Categorize everything that you can
Categorize
Categorize everything that you can in your projects.
This philosophy is best reflected in software development: The best software developers are masters of organization. If you go into a GitHub repository and browse a few well-structured projects, you'll easily glean this point. These projects keep things simple, are modular, have awesome documentation, and rely on single sources of truth for everything. Plain, unambiguous, and organized -- these are the best adjectives to describe them.

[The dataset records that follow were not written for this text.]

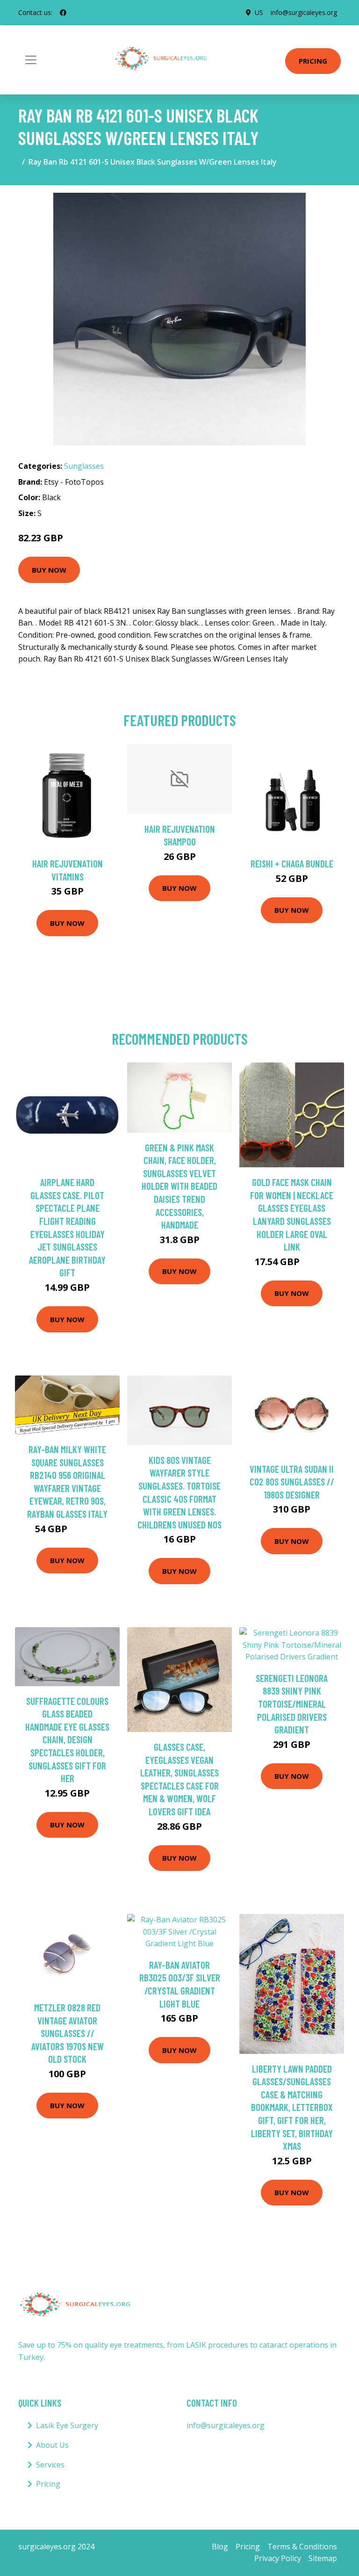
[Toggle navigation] (30, 60)
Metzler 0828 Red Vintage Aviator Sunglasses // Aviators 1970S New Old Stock (67, 2033)
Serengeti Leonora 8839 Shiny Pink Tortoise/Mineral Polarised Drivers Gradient (292, 1703)
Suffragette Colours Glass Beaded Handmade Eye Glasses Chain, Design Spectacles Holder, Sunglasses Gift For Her (67, 1739)
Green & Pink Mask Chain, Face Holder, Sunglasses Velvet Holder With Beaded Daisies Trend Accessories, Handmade (179, 1186)
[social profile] (63, 13)
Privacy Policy (277, 2558)
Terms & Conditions (302, 2546)
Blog (220, 2546)
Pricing (313, 60)
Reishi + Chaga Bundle (292, 863)
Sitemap (323, 2558)
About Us (52, 2445)
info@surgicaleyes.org (304, 12)
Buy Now (49, 570)
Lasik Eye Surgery (67, 2425)
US (259, 12)
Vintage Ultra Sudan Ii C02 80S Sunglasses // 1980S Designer (292, 1481)
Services (50, 2465)
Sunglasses (84, 466)
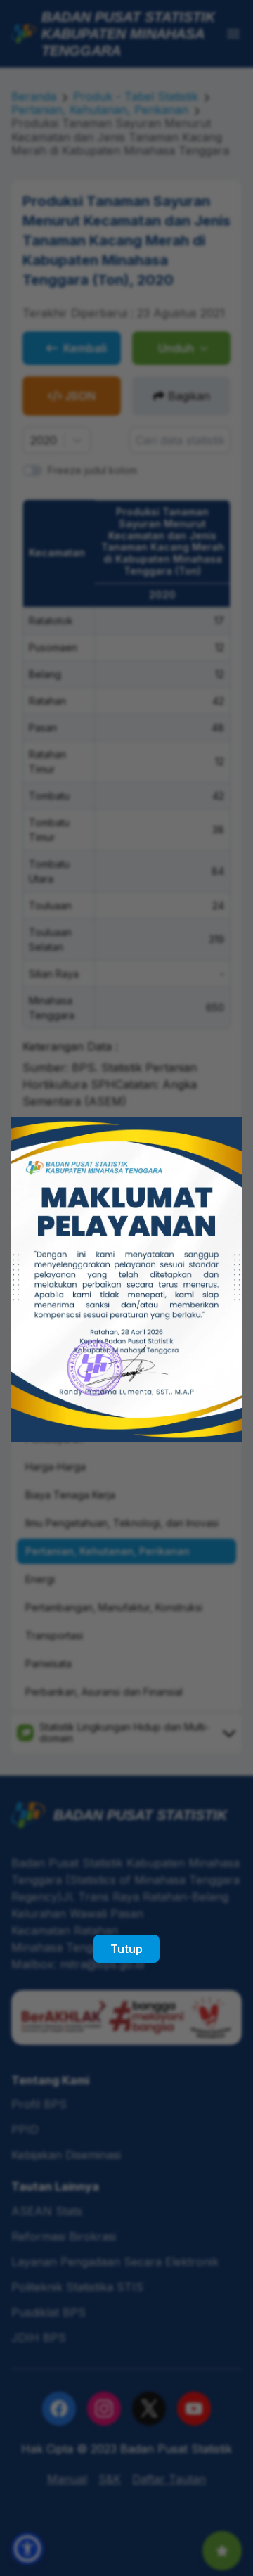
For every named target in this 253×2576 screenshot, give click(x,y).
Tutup (126, 1949)
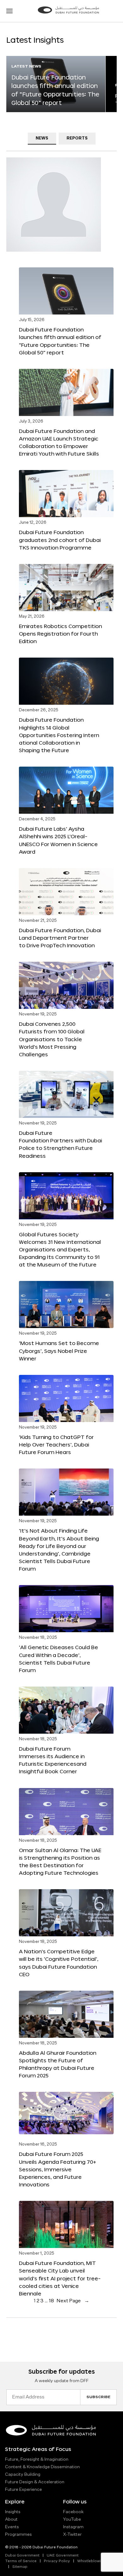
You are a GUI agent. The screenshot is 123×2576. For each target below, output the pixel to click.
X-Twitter (72, 2534)
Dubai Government (22, 2555)
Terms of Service (21, 2561)
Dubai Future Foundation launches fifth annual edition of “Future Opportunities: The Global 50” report (60, 340)
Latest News (26, 66)
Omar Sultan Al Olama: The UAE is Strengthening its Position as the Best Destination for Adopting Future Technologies (60, 1861)
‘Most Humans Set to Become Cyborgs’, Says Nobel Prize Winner (59, 1350)
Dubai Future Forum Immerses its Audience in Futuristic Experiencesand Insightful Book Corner (52, 1760)
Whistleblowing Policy (97, 2561)
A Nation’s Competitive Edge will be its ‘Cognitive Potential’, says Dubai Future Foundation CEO (58, 1962)
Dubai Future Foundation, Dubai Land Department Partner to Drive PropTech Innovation (60, 937)
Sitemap (19, 2567)
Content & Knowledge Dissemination (42, 2467)
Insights (12, 2512)
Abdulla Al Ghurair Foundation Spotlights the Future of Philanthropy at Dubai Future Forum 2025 (57, 2064)
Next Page (72, 2301)
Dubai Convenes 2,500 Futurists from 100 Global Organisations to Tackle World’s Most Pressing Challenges (52, 1039)
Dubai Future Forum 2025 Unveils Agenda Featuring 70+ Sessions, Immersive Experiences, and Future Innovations (57, 2169)
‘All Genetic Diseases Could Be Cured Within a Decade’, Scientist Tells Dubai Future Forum (58, 1658)
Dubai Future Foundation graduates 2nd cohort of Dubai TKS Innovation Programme (60, 539)
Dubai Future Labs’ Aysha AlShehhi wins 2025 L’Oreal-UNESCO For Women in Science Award (58, 840)
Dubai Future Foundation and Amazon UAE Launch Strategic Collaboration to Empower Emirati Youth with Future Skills (59, 442)
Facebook (73, 2512)
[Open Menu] (9, 11)
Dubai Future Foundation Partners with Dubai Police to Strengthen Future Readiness (60, 1144)
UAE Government (63, 2555)
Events (12, 2527)
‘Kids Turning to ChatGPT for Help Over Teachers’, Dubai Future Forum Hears (56, 1444)
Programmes (18, 2534)
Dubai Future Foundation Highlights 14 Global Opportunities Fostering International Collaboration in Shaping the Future (59, 735)
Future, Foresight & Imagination (36, 2459)
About (11, 2519)
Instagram (73, 2527)
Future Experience (23, 2489)
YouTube (72, 2519)
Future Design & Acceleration (34, 2482)
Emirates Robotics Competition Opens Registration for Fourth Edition (60, 633)
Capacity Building (22, 2474)
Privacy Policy (57, 2561)
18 (51, 2301)
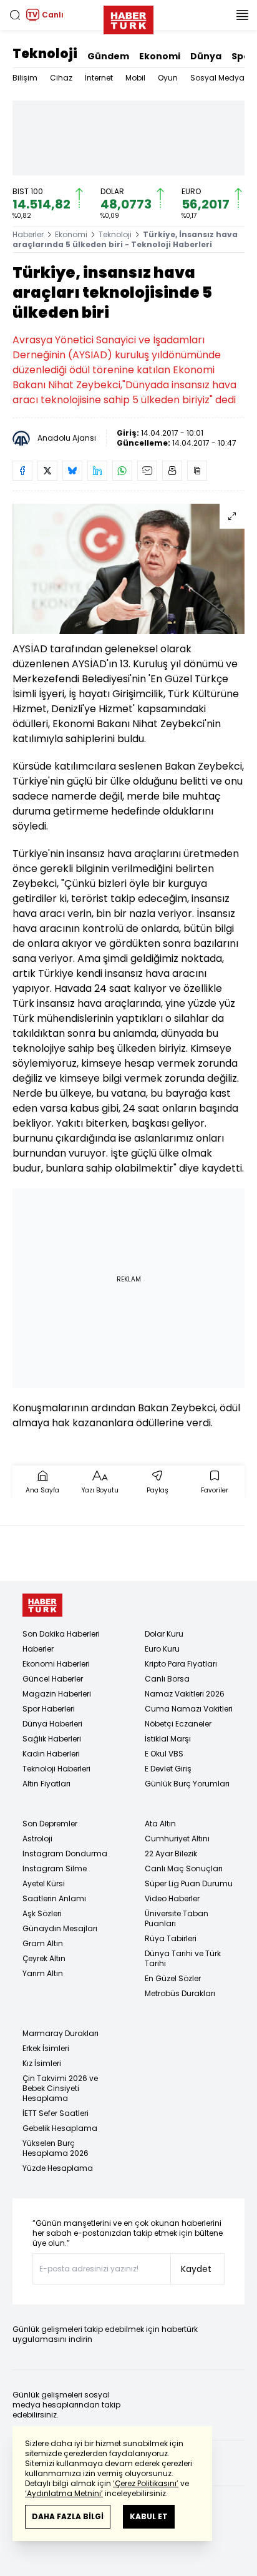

At the core of this philosophy is the fact that these developers have thought carefully about categories of things. You can think of a project as being composed of a series of categories of distinct entities: data, notebooks, scripts, source code, and more. They relate to each other in unique ways: data are consumed by notebooks, notebooks import source code, etc. If we're extremely clear about the categories of things that exist for our project, and strive to cleanly describe the relationships between these categories of things, then our projects will become very well-organized.
I believe data science projects ought to be organized the same way. Especially if they are collaborative projects involving more than one person. As such, it should be possible for us to adopt a sane way of working that is highly inspired from the software development world. We thus inject structure into our projects.
Now, structure for the sake of structure is pointless; structure should exist for our utilitarian benefit. We impose a particular file structure so that we can navigate through it and find what we want quickly. We structure our source code so that we can find what we need more easily. With clearly defined categories of things and their relationships, we can more cleanly collaborate with others.
See this philosophy in action
Good categorization is visible in well-organized projects I've worked on:
Project structure that scales
The Repository structure shows categorization in action - docs/
, tests/
, src/
, each with a clear purpose. No more "where does this file go?" decisions that slow down your thinking.
Naming consistency across systems
Project naming demonstrates how one project name becomes consistent across git repo (sales-forecast-2020
), conda environment (sales_forecast_2020
), and Python package (sales_forecast_2020
). Same concept, appropriate format for each system. The beauty of this approach is that you stop context-switching between naming conventions.
Code organization by function
Source code organization shows how I categorize code by purpose: data_loaders.py
, preprocessing.py
, models.py
, utils.py
. Each module has a clear, single responsibility. What are the advantages of this approach? You and your collaborators always know where to find functionality.
Environment categories
Pixi features demonstrates environment categorization - tests
, docs
, cuda
, default
features that combine into purpose-built environments. No more monolithic environment files that take forever to resolve.
Documentation hierarchy
Look at this book's table of contents - Philosophies, Machine Setup, Shell Configuration, Projects, Ways of Working. Each section has a clear scope and purpose. Time will distill the best practices for your specific context, but this structure gives you a starting point.
The result: You and your collaborators always know where everything belongs.